After looking at other states who feels Utah's non-resident fees and structure could be modified and increased to bring more back to the state. There 1 year license is kind of screwing them and there tag and license fees are a little low. It would be nice if non-residents had to buy a hunting/combination license each year rather than every other year to apply, and elk and deer tag prices are a little low too IMO.


----------



## MuscleWhitefish (Jan 13, 2015)

I do believe that Utah isn't the only state the requires a combo to be purchased. (Maybe Oregon/Washington?)

I also think that Utah is fine with the fees, because it can't compete with Idaho/Colorado/Montana. 

Would you like to pay ~$500 to come to Utah and hunt a spike elk or would you rather go to the above mentioned states and be able to shoot a 6x6 if you stumble across one.

Would you like to pay ~$400 to come to a state with a week long zoo for deer or would you rather go to a state with a long season or is structured to try and eliminate the orange on every ridge zoo. 

Utah as it stands right now, just can't compete with the surrounding states in non-resident opportunities for general season. Thus, Utah has to keep the tags cheaper to get a healthier income from hunting.

Idaho: Two Week to three week deer & elk combo season.
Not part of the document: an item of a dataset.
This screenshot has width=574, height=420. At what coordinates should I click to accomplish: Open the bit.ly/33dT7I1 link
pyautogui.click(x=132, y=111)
Montana: A month to 2(1/2) month deer & elk Seasons.

Colorado: 4 one week seasons some with combos (deer & elk)


----------



## willfish4food (Jul 14, 2009)

MuscleWhitefish said:


> I do believe that Utah isn't the only state the requires a combo to be purchased. (Maybe Oregon/Washington?)
> 
> I also think that Utah is fine with the fees, because it can't compete with Idaho/Colorado/Montana.
> 
> ...


Speaking as an out-of-state applicant, this is on the money for me. I will likely never purchase a general season deer or elk tag in Utah, because even with the lower price it's still too much for me with what the state has to offer in the general hunts. And that's with having areas that I am familiar with to hunt. Expecting someone to pay considerably more for a general tag and come in blind, make multiple trips from out of state to scout, or pay for a guide to hunt the general hunts wouldn't yield more revenue in my opinion because less people would be willing to do that. My guess is that the majority of the people buying out-of-state general permits are people coming back to hunt with family, not necessarily looking to bag a trophy. So if you raise the permit fee, they might come back to be with family during the hunt, but probably won't buy a tag. (that's what I'm doing next year)

I currently buy a hunting license every other year and apply for points for two years on that license. It might be nice for Utah if I had to fork over an extra 65 dollars to apply every year, but I don't know how you could do that without the same also applying to residents.

I'd probably pay for LE hunts at the current price point if I had the money, and that's why I keep buying points. I hope that by the time I have enough points to draw, I've got the money to pay for the hunt. But until then I'll keep paying the fees (about $70/year including application fees and a license every other year) while taking nothing from Utah in the way of resources.


----------



## yak4fish (Nov 16, 2007)

You have got to be kidding! The Utah 365 day license is the rip off of the non residents wallet. I would gladly pay an extra $100 or more for an actual tag the license is only needed to apply for tags that I can't seem to draw. Use LE elk for an example $65. 00 a year (and you have to apply every year if you put in for antlerless) plus the $10.00 application fee puts you at $75.00 a year. Oh, but I get a point for that $75.00 I'm at 15 points with no tag so that is now at $1,125.00 with no tag yet but 15 really cool points. Luckily I can put in for antlerless elk (some thing I can actually draw) with the same 365 day license to make it a little less brutal on the wallet. I guess I could use the 365 license to hunt rabbits in Utah and burn 6 tanks or gas to drive there and back to do it. Oh, and when I finally do draw the LE elk tag I don't need to carry the 365 day license in the field the tag is all I need.
Sorry for the rant but the Utah 365 Non Resident license pisses me off.


----------



## nelsonccc (Jul 8, 2014)

As a previous resident and now a non-resident. I buy the license no matter what since I fly fish throughout the summer and we still own a home in St. George. I think the fees for the tags and license are about where they should be for the services offered. 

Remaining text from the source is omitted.